You’re awoken by a soft thump next to the bed. When you open your eyes, the soft light of the sun peeks through the curtains onto your face, ceiling covered with the slight swirling of the incense smoke that burns on the bedside table. You glance to your side, at the slowly moving shape that takes up the rest of your bed. Kunimi is already looking at you, probably has been for a little while judging by his expression.
With a quick swallow, you turn on your other side, and pull the blankets up to your neck.
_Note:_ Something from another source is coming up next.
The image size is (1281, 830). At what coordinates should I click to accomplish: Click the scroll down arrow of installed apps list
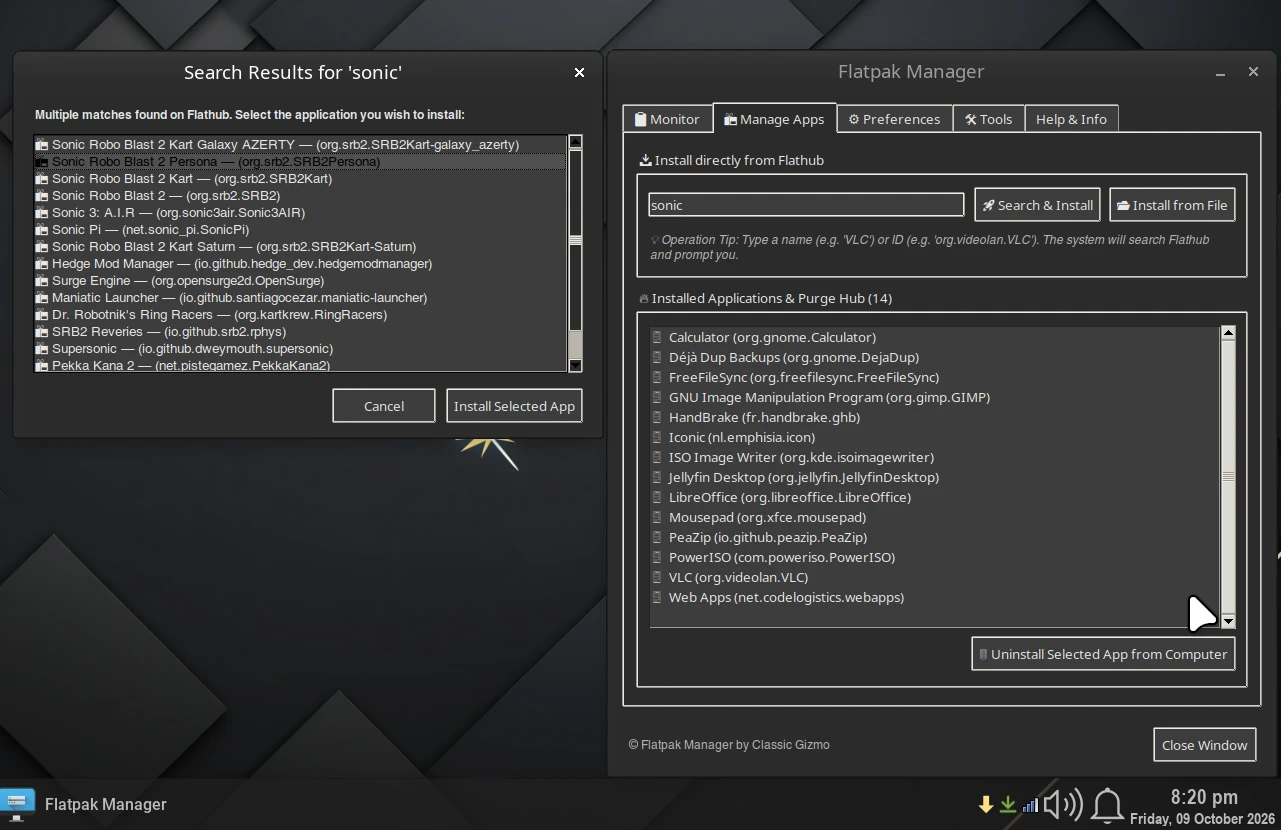coord(1228,621)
In the light of morning, he can see your every flaw, and you’re not ready to lay that openly in front of him. You probably never will be.
His soft breath fills the silence, as you shut your eyes tightly. Kunimi wants to leave. You know this. You see it in his eyebrows, laced together with frustration that fills him top to bottom, in the fearful look he gives you when he thinks you’re not looking. The sadness in his motions, every second of every day. His eyes, though deep as the night sky, are those of someone with doubt in their heart and soul. You wish you didn’t care to pay enough attention to see it.
He wants back to his unit. He has the darkness of a person who’s suffering under the weight of the world, a man who’s fading with the time and the pathetically boring reality that is the life of a deserter. And it comes out in his brisk walk, and the sharpness of glass when it’s late. He’s started to loathe being near you, since you have become the only face of his life. Day in and day out, and you can watch it seep out of his seams when he’s around you. He’s tired of running, you know this.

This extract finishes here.